Corporations, however, pay the 6 percent corporate income tax created in 2011. Whitmer’s proposal would tax smaller businesses at the 6 percent rate to match what larger corporations pay, while allowing them to use a credit for their business tax on their personal income tax returns to avoid taxing business income twice, Eubanks said.
The state also proposes exempting the first $50,000 of business income from the new small business tax, intended to help smaller companies, Eubanks said. And the state also expects that small businesses that currently report their business income on their personal income tax returns could see a federal tax benefit because new tax law changes limit state and local tax deductions to $10,000.
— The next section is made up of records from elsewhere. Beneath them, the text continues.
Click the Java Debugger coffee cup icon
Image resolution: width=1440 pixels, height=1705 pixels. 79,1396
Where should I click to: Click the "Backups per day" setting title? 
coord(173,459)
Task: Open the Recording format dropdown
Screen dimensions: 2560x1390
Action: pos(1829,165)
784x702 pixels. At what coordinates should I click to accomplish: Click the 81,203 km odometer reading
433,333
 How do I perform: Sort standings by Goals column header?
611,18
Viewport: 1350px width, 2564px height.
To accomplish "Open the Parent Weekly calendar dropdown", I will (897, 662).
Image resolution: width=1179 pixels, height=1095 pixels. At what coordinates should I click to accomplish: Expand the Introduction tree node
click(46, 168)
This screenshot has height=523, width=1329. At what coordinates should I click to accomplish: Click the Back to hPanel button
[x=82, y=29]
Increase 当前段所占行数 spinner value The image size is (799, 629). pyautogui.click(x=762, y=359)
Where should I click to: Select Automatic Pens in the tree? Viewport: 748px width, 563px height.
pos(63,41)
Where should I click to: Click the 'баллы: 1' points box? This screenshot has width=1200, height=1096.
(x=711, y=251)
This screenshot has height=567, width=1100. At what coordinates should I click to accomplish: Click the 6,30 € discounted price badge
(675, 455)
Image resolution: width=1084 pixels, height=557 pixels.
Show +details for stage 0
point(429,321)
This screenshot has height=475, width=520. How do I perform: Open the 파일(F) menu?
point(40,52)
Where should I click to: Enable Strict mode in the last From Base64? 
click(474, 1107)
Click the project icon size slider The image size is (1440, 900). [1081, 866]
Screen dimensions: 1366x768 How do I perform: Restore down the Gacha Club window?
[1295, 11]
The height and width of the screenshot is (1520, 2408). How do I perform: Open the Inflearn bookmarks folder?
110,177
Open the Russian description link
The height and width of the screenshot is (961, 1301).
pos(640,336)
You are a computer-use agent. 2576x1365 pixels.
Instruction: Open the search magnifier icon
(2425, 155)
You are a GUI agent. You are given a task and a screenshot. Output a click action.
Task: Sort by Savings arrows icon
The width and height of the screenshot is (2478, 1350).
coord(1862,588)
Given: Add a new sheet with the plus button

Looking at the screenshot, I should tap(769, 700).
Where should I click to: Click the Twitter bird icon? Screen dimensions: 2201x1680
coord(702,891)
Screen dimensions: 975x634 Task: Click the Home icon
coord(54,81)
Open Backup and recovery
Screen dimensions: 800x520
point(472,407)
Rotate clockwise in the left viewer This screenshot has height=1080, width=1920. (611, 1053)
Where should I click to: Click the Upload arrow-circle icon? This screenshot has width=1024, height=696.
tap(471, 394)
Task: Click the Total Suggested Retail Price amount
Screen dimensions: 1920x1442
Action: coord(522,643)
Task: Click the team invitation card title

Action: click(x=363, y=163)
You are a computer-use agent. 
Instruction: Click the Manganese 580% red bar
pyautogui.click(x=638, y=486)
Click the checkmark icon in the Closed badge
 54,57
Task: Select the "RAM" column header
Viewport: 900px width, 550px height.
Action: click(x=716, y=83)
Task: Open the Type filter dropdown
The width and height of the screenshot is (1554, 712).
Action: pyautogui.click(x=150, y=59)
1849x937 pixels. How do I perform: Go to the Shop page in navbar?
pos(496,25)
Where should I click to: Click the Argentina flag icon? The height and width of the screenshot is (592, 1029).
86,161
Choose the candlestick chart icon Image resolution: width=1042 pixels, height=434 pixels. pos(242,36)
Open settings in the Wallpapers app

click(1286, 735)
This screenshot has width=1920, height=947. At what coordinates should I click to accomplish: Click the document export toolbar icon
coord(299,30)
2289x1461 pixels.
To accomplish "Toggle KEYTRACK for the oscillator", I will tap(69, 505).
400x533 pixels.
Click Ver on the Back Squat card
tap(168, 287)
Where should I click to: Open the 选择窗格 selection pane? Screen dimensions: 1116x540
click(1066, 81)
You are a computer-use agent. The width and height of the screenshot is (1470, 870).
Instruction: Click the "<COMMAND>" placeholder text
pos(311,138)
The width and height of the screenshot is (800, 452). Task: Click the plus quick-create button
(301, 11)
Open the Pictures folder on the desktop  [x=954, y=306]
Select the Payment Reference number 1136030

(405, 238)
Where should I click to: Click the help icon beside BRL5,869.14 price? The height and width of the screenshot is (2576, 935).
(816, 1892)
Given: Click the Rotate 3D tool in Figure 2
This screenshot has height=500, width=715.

The reaction from business groups was swift: That will kill jobs.
The Small Business Association of Michigan said it would essentially serve as a 41 percent tax increase on more than 100,000 small businesses in the state.
“Michigan has made substantial economic gains in employment since double taxation on small businesses was eliminated in 2011,” said Rob Fowler, SBAM’s CEO, in a statement. “Gov. Whitmer’s proposal would be a major step backward and a job-killer for small businesses, who make up most of the employment and employment growth in our state.”
Democrats contend that businesses won billions of dollars in tax cuts eight years ago, at the expense of working Michiganders. The state also is obligated to pay out tax refunds under the state’s old Michigan Business Tax, which reduces the amount of net tax revenue the state receives from businesses.
“One of the problems that we had under the last governor was basically allowing some companies to pay the business tax and others not,” said Sen. Curtis Hertel Jr., a Democrat from Ingham County’s Meridian Township, in an interview.
“We should be actually making sure they’re paying their fair share,” Hertel said. “We all know that businesses drive on roads (and) businesses need an educated and talented workforce. They should pay the cost of actually investing in Michigan.”
Bridge staff writer Jim Malewitz contributed to this report.